Leipzig (dpa) - Die hessische Kleinstadt Schlitz will vom Bundesverwaltungsgericht in Leipzig klären lassen, ob Kommunen dazu verpflichtet werden können, Straßenbaubeiträge zu erheben. Das Gericht verhandelt den Fall heute. Das Urteil wird noch am selben Tag erwartet. Die Kommunalaufsicht hatte die Vogelsberg-Stadt angewiesen, eine Straßenbeitragssatzung aufzustellen. Die Kommune sieht das aber als unzulässigen Eingriff in ihre Selbstverwaltung an. In den Vorinstanzen unterlag sie.

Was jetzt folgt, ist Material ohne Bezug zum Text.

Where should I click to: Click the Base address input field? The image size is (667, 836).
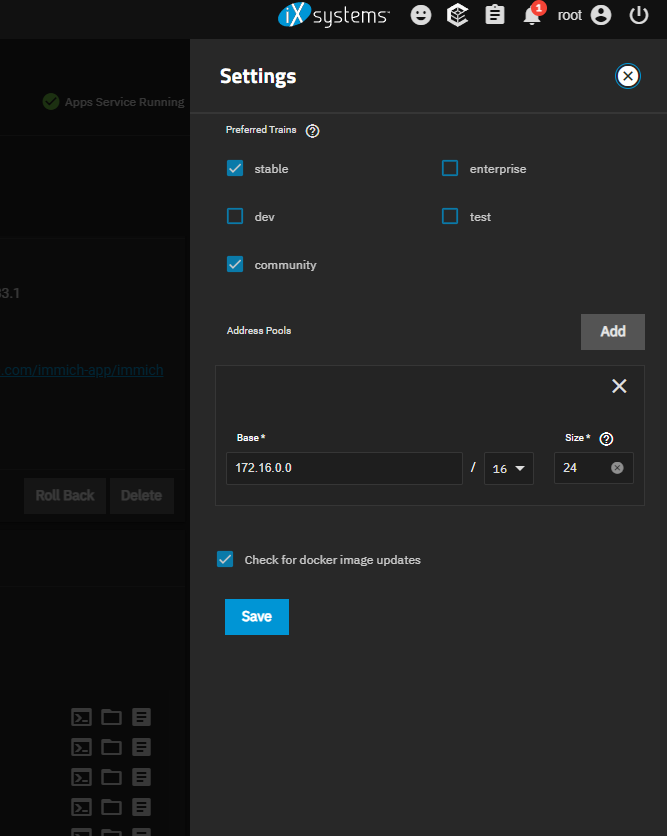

Schlitz geht es um eine grundsätzliche Klärung in dem schon länger laufenden Rechtsstreit. In Hessen wurde zwischenzeitlich das Gesetz geändert. Seit dem vergangenen Jahr gilt: Kommunen können selbst entscheiden, ob sie ihre Bürger an den Kosten für den Bau und die Sanierung von Straßen beteiligen. Zuvor mussten das Städte und Gemeinden mit einem Haushaltsdefizit tun.